Apr 8, 2018
The conflict in Syria, which started when peaceful protestors urging reform were met with brutal military force by Bashar al-Assad, has entered its eighth year. The carnage has been unspeakable: hundreds of thousands dead; millions displaced; untold thousands disappeared into prisons.
Yet UN Under-Secretary-General for Humanitarian Affairs and Emergency Relief Coordinator Mark Lowcock said recently that “the last few months have been some of the worst yet for many civilians inside Syria.”
A leading candidate for the location of the “worst yet” is eastern Ghouta, where in February the Syrian government, with Russian air support, launched a large military operation against one of the last remaining rebel-held enclaves, in order to force the residents into submission and surrender.
The assault began in spite of a unanimously adopted Security Council resolution on February 24 that called for a 30-day ceasefire throughout Syria to enable humanitarian aid and medical assistance to reach sick and starving civilians.

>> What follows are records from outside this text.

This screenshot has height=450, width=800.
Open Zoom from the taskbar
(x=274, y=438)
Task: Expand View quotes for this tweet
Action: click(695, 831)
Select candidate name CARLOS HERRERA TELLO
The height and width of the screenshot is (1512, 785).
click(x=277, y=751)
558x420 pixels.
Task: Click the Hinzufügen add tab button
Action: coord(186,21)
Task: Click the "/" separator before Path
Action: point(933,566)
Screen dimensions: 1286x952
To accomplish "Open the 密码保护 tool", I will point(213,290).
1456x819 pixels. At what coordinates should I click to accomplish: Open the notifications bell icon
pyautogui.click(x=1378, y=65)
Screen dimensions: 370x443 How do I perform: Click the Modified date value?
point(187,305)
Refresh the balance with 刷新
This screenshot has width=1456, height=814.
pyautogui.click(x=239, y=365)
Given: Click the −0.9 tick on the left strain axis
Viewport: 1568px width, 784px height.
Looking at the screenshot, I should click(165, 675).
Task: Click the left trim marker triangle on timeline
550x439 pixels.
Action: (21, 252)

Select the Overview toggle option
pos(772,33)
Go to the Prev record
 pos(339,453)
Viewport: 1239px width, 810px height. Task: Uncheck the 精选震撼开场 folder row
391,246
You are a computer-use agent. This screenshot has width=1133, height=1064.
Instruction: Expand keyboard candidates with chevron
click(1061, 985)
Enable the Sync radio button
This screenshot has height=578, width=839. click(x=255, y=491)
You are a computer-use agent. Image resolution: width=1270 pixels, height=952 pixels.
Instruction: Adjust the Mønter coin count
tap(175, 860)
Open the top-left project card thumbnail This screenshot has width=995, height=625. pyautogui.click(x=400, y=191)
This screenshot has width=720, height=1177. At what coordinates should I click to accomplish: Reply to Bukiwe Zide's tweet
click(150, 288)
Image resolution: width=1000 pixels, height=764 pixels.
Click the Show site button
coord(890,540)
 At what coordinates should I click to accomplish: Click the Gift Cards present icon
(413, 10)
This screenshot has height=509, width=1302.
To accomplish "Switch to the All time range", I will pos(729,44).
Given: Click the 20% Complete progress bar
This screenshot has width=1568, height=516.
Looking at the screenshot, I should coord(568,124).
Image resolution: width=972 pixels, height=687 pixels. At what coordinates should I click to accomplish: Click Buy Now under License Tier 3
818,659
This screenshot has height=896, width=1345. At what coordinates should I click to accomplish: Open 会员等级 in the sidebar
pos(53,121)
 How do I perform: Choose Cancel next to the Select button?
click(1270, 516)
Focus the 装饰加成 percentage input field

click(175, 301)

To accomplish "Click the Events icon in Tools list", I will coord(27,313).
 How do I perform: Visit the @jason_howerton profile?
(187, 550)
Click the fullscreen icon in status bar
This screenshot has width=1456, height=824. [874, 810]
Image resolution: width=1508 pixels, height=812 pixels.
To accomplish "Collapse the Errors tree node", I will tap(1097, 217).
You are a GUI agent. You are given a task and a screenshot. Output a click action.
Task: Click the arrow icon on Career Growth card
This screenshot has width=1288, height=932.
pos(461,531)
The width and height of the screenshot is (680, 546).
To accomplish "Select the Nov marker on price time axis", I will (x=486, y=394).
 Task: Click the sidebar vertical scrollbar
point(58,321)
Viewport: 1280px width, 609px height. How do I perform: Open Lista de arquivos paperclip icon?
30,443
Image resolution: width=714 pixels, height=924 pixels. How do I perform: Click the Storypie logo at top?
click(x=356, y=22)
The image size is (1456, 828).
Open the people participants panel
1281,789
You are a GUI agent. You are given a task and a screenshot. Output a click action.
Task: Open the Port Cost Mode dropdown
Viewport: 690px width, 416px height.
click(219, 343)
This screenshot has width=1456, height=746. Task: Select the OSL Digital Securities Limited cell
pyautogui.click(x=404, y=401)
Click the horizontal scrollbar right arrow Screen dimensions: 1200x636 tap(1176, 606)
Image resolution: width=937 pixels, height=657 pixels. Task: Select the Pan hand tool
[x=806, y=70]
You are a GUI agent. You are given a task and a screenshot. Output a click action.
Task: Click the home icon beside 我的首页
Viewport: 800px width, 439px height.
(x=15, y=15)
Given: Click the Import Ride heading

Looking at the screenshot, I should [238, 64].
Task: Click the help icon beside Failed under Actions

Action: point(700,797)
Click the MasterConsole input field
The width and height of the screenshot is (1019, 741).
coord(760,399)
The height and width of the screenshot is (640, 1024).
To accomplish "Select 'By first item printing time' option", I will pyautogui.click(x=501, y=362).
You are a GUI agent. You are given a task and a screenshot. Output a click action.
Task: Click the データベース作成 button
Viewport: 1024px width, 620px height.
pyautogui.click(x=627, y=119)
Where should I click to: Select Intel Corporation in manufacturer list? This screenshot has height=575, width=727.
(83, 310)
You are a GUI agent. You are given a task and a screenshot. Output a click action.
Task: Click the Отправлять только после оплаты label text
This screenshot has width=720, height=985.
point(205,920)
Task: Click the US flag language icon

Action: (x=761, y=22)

“History will not be kind when it judges the effectiveness of this Council in relieving the suffering of the Syrian people,” U.S. Permanent Representative to the UN Nikki Haley told the Council March 27, noting that since the cease-fire was agreed upon, “Seventeen hundred Syrian civilians were killed in just the last month alone.”
“A responsible Security Council,” she said, “would condemn the Assad regime for deliberately blocking convoys of humanitarian aid during their military campaign...A responsible Security Council would express its outrage that at least 1700 civilians were killed during a military campaign that we demanded to come to a halt.
“But we cannot,” she said. “We cannot take these actions because Russia will stop at nothing to use its permanent seat on this Council to shield its ally Bashar al-Assad from even the faintest criticism. And we cannot take these actions because instead of calling out how Assad, Russia and Iran made a mockery of our calls for a ceasefire, too many members of this Council wanted to wait.”
Ambassador Haley said, “This should be a day of shame for every member of this Council. And it should be a lesson about what happens when we focus on fleeting displays of unity, instead of on what's right. For those who think otherwise, the people of eastern Ghouta deserve an explanation.”